### [Work to complete]
Each line that includes the word "crest" should be copied from the records.
- Opening Delimiter -
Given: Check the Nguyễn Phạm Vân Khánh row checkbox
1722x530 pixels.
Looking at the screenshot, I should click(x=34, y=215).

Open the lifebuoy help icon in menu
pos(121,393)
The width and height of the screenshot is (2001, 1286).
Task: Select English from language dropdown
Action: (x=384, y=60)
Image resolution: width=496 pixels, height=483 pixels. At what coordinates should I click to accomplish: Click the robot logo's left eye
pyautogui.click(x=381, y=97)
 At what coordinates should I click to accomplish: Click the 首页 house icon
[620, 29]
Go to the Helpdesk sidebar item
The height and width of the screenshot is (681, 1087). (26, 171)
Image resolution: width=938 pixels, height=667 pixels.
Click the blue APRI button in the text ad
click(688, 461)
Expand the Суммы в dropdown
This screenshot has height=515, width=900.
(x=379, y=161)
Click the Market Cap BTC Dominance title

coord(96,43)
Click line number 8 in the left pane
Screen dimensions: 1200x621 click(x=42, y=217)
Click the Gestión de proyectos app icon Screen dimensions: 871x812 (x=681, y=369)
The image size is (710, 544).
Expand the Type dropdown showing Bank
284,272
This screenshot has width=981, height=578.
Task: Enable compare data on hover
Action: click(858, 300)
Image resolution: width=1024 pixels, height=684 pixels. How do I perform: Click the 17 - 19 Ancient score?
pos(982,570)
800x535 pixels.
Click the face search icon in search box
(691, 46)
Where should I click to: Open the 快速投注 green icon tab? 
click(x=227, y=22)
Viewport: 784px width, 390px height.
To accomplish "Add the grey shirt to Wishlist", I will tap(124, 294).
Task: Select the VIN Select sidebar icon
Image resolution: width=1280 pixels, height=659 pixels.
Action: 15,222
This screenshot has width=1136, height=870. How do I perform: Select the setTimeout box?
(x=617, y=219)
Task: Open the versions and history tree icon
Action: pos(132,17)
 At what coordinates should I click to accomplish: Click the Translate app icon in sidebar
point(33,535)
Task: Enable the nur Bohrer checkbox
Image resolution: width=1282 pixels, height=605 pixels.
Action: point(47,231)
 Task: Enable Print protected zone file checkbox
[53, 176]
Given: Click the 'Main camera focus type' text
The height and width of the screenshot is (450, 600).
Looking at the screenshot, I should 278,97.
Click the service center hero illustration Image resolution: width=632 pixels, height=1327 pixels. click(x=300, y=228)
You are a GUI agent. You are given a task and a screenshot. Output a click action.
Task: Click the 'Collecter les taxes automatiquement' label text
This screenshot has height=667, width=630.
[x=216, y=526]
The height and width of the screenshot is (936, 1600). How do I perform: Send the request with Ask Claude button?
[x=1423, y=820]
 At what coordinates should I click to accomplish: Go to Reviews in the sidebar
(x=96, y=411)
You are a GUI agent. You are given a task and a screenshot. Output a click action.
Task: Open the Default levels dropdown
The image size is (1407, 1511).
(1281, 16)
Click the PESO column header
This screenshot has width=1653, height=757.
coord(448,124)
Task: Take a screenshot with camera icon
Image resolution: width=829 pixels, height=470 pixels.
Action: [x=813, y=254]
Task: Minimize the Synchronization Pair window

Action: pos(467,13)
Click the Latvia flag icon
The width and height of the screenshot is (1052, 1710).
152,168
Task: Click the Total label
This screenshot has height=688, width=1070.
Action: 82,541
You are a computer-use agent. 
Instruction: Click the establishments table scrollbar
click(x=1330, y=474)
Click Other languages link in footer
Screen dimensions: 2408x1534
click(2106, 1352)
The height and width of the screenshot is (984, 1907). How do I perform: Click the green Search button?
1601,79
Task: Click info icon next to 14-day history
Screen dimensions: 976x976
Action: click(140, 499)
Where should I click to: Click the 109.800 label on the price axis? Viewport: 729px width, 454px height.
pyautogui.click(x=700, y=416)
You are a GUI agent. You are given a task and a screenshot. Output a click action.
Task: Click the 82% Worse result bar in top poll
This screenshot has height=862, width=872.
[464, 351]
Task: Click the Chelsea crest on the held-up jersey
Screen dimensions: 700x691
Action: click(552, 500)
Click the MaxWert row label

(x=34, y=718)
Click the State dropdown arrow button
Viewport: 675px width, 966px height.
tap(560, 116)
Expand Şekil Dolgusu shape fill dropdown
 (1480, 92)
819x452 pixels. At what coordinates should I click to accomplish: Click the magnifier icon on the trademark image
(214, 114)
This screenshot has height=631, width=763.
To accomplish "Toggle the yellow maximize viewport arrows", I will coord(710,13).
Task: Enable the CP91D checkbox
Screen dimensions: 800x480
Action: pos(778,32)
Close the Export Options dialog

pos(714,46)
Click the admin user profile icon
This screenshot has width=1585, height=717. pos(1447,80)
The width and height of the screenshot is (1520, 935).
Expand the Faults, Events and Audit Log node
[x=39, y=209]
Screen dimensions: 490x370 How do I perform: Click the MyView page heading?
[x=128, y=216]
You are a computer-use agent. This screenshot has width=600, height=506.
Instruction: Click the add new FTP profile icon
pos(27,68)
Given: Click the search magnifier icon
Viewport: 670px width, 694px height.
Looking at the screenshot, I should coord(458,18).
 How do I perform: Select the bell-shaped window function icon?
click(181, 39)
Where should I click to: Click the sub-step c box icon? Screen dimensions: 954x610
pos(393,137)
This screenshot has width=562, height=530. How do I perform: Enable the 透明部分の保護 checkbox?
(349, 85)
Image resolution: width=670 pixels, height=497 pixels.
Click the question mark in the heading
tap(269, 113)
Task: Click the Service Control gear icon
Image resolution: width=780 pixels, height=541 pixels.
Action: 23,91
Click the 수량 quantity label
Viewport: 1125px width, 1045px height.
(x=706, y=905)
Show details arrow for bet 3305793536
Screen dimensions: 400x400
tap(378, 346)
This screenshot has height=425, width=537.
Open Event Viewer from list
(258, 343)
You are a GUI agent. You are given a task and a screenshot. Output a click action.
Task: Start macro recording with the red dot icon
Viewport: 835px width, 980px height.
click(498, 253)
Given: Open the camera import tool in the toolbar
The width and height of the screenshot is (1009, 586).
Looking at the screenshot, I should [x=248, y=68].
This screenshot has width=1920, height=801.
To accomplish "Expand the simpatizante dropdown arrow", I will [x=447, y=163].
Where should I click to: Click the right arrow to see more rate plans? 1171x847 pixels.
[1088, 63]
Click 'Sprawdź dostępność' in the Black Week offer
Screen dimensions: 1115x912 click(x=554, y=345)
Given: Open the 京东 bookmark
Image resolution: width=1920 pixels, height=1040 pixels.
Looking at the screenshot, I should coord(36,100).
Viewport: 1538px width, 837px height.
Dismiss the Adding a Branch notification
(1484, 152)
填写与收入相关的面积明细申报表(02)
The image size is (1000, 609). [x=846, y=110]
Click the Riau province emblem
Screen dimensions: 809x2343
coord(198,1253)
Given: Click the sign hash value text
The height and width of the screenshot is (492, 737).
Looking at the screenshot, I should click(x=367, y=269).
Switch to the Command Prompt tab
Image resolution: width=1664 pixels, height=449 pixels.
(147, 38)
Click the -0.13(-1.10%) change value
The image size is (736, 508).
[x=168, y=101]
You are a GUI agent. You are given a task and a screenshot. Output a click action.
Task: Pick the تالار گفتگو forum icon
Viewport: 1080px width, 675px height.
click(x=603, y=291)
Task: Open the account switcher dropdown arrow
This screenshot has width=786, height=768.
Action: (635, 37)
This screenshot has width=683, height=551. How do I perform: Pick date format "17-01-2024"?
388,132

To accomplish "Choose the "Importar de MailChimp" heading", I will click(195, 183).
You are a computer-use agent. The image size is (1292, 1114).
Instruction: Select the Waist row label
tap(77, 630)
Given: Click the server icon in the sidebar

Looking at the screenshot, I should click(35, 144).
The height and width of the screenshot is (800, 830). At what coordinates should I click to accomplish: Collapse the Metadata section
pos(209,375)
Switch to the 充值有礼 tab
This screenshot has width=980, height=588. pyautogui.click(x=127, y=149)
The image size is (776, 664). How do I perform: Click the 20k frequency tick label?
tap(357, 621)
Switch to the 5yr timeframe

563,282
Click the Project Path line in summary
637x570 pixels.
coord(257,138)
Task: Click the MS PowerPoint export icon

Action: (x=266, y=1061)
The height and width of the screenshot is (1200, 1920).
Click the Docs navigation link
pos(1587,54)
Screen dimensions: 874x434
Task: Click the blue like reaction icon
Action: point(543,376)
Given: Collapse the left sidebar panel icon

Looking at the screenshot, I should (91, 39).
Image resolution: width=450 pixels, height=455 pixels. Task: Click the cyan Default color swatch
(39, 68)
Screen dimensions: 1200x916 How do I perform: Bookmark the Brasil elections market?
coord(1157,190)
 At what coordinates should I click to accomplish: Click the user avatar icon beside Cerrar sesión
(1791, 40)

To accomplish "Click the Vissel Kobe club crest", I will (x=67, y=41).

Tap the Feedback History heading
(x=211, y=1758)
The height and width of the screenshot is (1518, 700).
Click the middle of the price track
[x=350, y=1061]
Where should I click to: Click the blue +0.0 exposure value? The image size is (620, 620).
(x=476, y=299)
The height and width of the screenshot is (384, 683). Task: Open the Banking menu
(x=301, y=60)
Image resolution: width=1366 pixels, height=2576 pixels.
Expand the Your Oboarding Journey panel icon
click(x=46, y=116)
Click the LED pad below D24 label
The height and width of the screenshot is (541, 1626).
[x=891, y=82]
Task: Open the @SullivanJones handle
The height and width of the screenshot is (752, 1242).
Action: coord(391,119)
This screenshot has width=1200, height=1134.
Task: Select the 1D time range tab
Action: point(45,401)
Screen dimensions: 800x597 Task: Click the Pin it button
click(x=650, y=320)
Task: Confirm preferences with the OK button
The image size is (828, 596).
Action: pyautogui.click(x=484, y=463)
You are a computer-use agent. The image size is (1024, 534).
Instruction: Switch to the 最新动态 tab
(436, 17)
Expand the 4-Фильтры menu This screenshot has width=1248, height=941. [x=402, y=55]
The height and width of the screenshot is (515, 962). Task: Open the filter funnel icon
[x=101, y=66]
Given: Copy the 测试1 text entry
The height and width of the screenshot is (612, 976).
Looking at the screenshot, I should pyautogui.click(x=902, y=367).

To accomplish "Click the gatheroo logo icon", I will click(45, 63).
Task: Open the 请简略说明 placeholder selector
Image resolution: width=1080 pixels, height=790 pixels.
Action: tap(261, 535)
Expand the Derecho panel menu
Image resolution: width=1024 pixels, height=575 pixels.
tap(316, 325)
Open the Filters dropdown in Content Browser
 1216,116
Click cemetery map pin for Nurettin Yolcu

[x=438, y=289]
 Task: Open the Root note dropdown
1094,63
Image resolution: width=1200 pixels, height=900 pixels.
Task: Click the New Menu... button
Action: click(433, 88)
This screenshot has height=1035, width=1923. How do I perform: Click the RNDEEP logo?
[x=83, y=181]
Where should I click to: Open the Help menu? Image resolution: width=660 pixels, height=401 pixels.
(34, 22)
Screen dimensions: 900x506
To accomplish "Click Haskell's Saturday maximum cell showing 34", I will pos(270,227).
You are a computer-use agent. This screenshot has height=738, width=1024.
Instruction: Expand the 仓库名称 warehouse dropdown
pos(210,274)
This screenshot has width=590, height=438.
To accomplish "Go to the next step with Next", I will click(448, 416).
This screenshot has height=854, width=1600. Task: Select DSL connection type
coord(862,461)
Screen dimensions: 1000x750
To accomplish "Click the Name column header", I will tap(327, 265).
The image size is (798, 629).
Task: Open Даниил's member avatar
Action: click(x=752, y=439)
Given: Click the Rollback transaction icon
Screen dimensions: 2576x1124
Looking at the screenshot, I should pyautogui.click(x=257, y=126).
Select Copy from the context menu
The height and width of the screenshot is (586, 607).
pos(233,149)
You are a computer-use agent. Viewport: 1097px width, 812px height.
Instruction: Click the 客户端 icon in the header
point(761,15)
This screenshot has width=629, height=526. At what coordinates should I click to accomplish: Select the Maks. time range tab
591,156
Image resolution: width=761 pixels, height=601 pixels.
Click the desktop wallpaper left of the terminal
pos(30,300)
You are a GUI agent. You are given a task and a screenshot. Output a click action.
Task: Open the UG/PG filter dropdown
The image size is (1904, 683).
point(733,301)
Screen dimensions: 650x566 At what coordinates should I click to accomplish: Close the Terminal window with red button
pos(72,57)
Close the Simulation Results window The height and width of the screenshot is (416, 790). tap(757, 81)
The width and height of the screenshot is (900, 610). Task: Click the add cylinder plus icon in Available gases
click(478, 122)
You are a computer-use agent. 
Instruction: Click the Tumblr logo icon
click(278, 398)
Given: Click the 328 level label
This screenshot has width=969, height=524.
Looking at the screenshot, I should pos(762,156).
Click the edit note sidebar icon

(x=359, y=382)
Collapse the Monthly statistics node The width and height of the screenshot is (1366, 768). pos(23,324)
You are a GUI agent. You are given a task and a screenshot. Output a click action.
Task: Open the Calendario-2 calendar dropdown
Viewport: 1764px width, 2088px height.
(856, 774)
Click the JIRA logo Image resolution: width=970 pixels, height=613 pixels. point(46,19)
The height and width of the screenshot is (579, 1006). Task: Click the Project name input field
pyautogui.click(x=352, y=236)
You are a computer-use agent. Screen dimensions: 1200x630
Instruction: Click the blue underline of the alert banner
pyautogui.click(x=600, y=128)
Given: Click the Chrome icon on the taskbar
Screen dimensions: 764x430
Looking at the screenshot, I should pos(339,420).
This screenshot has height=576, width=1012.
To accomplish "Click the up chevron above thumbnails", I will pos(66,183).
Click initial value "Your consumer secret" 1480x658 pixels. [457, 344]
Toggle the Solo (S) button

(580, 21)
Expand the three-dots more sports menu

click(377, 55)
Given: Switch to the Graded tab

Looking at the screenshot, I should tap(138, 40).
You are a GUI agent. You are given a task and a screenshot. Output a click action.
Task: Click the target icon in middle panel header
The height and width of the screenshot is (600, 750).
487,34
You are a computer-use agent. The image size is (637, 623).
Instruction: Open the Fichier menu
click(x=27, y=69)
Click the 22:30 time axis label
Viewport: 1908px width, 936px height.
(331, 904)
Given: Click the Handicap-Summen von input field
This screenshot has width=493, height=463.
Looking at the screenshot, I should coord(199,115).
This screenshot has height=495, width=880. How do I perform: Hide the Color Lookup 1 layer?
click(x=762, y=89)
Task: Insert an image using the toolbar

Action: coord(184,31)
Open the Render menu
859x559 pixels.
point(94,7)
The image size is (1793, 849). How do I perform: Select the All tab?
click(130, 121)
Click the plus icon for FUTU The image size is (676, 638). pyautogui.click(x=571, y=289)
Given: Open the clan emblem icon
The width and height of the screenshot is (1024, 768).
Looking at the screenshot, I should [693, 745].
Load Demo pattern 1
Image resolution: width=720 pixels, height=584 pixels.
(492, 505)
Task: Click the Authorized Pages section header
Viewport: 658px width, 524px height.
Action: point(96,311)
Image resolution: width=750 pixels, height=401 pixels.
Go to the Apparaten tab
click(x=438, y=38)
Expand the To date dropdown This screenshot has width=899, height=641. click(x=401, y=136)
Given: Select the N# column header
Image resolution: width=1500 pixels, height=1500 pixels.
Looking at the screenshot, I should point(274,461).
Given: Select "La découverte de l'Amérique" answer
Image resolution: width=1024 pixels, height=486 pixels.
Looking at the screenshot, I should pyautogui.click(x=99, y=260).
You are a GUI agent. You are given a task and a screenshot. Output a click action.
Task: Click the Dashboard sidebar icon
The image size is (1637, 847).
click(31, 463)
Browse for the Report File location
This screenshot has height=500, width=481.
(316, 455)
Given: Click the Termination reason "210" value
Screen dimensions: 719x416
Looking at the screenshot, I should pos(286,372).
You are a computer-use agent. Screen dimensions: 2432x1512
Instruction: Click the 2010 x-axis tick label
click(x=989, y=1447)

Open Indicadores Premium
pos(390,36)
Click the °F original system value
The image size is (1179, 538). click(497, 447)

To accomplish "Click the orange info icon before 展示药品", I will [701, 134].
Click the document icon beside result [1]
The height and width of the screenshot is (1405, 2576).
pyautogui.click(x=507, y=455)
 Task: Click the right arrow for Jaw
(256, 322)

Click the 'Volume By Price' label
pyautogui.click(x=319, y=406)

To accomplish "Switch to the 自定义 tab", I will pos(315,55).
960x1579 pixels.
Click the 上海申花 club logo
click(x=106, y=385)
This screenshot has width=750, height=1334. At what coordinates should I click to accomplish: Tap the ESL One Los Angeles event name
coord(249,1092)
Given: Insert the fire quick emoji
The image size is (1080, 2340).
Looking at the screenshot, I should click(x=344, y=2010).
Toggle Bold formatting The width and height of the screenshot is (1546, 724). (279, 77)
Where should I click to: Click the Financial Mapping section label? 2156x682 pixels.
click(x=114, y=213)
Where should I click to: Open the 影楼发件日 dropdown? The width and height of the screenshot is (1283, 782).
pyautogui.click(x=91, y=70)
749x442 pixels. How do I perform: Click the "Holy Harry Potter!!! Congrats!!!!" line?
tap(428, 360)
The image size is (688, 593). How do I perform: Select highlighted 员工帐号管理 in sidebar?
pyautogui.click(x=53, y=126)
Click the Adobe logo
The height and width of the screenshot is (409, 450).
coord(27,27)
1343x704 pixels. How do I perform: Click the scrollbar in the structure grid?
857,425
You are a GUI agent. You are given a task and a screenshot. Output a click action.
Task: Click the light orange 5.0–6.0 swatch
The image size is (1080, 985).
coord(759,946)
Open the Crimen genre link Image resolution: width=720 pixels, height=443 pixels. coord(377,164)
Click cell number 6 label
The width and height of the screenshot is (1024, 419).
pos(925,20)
- Closing Delimiter -
### [Written answer]
Task: Click the Chelsea crest on the held-up jersey
To accomplish "Click the Vissel Kobe club crest", I will (x=67, y=41).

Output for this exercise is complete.